## WHAT THE EXERCISE ASKS:
Reproduce every one of the rows below verbatim, from the first through the last, without altering any character.

(Source records)
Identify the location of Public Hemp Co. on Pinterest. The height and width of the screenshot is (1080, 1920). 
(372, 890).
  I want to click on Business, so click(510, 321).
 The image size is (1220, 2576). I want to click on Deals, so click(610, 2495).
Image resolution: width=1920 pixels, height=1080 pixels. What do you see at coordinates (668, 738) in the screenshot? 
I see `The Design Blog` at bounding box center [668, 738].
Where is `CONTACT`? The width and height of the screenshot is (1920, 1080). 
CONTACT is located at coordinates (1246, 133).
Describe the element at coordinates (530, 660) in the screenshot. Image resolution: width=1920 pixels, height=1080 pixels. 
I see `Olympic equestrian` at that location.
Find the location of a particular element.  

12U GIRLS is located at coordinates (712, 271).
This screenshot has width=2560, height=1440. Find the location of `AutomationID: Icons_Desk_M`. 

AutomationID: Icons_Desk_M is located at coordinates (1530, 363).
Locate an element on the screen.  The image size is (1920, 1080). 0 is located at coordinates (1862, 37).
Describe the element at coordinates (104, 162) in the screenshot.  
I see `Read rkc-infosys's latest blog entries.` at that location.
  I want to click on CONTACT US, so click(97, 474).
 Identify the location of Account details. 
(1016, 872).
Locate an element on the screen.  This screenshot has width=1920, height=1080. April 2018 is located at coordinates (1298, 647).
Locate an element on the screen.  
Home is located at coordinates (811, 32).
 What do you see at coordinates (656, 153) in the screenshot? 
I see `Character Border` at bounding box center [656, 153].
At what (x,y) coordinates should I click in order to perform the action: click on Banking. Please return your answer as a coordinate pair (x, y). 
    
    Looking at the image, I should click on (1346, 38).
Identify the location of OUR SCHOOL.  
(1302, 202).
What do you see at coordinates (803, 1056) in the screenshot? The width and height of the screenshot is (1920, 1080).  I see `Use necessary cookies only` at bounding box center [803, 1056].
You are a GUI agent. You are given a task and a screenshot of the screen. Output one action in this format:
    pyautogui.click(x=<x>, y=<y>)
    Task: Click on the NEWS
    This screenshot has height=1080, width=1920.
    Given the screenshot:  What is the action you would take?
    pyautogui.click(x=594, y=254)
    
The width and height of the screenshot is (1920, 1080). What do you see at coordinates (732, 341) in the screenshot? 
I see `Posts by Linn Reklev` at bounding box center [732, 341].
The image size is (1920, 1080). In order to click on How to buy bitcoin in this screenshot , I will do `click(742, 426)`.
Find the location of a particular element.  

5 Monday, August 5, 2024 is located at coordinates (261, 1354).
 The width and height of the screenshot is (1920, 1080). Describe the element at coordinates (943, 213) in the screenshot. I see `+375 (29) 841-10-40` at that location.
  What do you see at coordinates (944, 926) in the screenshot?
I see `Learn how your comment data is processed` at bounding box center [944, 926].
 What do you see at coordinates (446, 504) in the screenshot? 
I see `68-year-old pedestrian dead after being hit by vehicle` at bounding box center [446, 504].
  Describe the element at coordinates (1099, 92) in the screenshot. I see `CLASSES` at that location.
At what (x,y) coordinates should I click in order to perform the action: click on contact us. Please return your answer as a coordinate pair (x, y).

## FINISHED EXERCISE:
Identify the location of Public Hemp Co. on Pinterest. The height and width of the screenshot is (1080, 1920). 
(372, 890).
  I want to click on Business, so click(510, 321).
 The image size is (1220, 2576). I want to click on Deals, so click(610, 2495).
Image resolution: width=1920 pixels, height=1080 pixels. What do you see at coordinates (668, 738) in the screenshot? 
I see `The Design Blog` at bounding box center [668, 738].
Where is `CONTACT`? The width and height of the screenshot is (1920, 1080). 
CONTACT is located at coordinates (1246, 133).
Describe the element at coordinates (530, 660) in the screenshot. Image resolution: width=1920 pixels, height=1080 pixels. 
I see `Olympic equestrian` at that location.
Find the location of a particular element.  

12U GIRLS is located at coordinates (712, 271).
This screenshot has width=2560, height=1440. Find the location of `AutomationID: Icons_Desk_M`. 

AutomationID: Icons_Desk_M is located at coordinates (1530, 363).
Locate an element on the screen.  The image size is (1920, 1080). 0 is located at coordinates (1862, 37).
Describe the element at coordinates (104, 162) in the screenshot.  
I see `Read rkc-infosys's latest blog entries.` at that location.
  I want to click on CONTACT US, so click(97, 474).
 Identify the location of Account details. 
(1016, 872).
Locate an element on the screen.  This screenshot has width=1920, height=1080. April 2018 is located at coordinates (1298, 647).
Locate an element on the screen.  
Home is located at coordinates (811, 32).
 What do you see at coordinates (656, 153) in the screenshot? 
I see `Character Border` at bounding box center [656, 153].
At what (x,y) coordinates should I click in order to perform the action: click on Banking. Please return your answer as a coordinate pair (x, y). 
    
    Looking at the image, I should click on (1346, 38).
Identify the location of OUR SCHOOL.  
(1302, 202).
What do you see at coordinates (803, 1056) in the screenshot? The width and height of the screenshot is (1920, 1080).  I see `Use necessary cookies only` at bounding box center [803, 1056].
You are a GUI agent. You are given a task and a screenshot of the screen. Output one action in this format:
    pyautogui.click(x=<x>, y=<y>)
    Task: Click on the NEWS
    This screenshot has height=1080, width=1920.
    Given the screenshot:  What is the action you would take?
    pyautogui.click(x=594, y=254)
    
The width and height of the screenshot is (1920, 1080). What do you see at coordinates (732, 341) in the screenshot? 
I see `Posts by Linn Reklev` at bounding box center [732, 341].
The image size is (1920, 1080). In order to click on How to buy bitcoin in this screenshot , I will do `click(742, 426)`.
Find the location of a particular element.  

5 Monday, August 5, 2024 is located at coordinates (261, 1354).
 The width and height of the screenshot is (1920, 1080). Describe the element at coordinates (943, 213) in the screenshot. I see `+375 (29) 841-10-40` at that location.
  What do you see at coordinates (944, 926) in the screenshot?
I see `Learn how your comment data is processed` at bounding box center [944, 926].
 What do you see at coordinates (446, 504) in the screenshot? 
I see `68-year-old pedestrian dead after being hit by vehicle` at bounding box center [446, 504].
  Describe the element at coordinates (1099, 92) in the screenshot. I see `CLASSES` at that location.
At what (x,y) coordinates should I click in order to perform the action: click on contact us. Please return your answer as a coordinate pair (x, y).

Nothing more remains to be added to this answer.